Bartlett's Half-Right Proposal HOWARD COUNTY

February 09, 1993

U.S. Rep. Roscoe Bartlett, whose 6th District includes a portion of Howard County, has drafted a piece of legislation that's half-right. Mr. Bartlett's bill would allow U.S. representatives to use surplus funds from their office accounts to reduce the national debt or establish scholarships for their constituents. Reducing the national debt is a good idea; establishing another congressional scholarship is not.

At present, surpluses from congressional office accounts -- which pay for office supplies, mailings and staff salaries -- are deposited into the House fund where they sit for two years before being returned to the U.S. Treasury. In the past couple of years, about 2 percent -- between $12 million and $14 million -- has found its way back.

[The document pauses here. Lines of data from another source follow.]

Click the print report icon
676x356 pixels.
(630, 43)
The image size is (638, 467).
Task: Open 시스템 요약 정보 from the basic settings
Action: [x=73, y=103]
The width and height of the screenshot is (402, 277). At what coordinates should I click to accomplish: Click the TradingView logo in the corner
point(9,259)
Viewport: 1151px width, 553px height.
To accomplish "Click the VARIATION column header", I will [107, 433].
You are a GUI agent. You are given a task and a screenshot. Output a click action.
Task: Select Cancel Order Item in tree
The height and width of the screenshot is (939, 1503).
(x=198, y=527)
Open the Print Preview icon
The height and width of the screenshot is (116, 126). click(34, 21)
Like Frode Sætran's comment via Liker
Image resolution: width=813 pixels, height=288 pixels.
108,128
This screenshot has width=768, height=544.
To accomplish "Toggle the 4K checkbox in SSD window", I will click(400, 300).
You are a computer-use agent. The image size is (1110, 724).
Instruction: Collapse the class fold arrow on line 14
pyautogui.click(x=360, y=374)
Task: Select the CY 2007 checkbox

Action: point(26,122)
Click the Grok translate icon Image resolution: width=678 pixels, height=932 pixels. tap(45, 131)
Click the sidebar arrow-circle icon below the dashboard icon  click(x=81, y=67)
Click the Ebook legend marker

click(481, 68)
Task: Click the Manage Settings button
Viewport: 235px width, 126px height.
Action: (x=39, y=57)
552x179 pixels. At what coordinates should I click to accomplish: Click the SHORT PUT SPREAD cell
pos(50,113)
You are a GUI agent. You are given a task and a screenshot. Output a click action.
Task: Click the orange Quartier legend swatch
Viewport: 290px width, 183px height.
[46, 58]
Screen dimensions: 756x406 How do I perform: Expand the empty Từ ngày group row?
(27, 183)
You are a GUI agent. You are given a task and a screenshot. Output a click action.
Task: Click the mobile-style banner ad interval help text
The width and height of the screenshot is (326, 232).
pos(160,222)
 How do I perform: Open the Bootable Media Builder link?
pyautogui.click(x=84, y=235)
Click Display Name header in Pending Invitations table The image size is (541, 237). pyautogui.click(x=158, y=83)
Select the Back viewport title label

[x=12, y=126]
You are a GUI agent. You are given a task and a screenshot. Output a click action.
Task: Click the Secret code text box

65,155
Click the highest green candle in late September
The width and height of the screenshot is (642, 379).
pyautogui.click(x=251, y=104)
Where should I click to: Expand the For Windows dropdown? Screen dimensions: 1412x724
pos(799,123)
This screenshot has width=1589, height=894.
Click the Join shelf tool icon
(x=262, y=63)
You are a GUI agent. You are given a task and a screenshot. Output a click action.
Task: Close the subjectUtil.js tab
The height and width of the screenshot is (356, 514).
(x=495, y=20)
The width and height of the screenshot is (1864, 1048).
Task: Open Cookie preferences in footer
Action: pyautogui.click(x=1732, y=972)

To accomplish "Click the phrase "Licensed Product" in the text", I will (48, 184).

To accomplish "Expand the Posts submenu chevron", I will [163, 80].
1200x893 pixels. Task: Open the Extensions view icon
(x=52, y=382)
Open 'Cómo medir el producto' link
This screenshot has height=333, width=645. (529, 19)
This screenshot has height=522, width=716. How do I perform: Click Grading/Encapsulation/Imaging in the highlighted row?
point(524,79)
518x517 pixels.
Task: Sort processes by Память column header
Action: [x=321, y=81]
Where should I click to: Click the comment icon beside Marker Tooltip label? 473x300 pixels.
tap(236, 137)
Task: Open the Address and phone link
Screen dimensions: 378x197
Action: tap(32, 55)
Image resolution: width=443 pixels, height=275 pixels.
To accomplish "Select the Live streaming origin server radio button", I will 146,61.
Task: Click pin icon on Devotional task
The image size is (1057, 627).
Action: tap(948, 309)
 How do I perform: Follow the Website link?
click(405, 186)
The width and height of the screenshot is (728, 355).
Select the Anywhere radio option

The returned money isn't used specifically for reducing the national debt. Even if it were, the amount would make but a tiny dent in the nation's $4 trillion national debt. However, using the money for debt reduction would be an appropriate symbolic action that Congress is curbing its extravagant spending habits.

A conversation with fellow Republican and Howard County Del. Robert Kittleman -- the leader of an effort to end the state's legislative scholarship program -- would probably convince Mr. Bartlett to drop the scholarship proposal. Maryland's program, which doles out about $6.8 million of taxpayer funds annually, has been tarnished by a history of legislators giving scholarships to supporters, friends and an occasional relative. Too often, deserving applicants with real financial needs are rejected while legislators pass out these dollars to undeserving supporters who have no financial need.

Every other state has had the good sense to abolish these legislative scholarship programs. It would be a tremendous mistake for the U.S. House to begin a similar program.

Mr. Bartlett, keeping a campaign promise, is donating $60,000 -- or half -- of his congressional salary for scholarships to be awarded in his district. Donating his earnings is a different proposition from donating taxpayer dollars. If members of Congress are sincerely interested in supporting scholarships for deserving students, they should appropriate money for existing federal college programs that have been in dire need of money.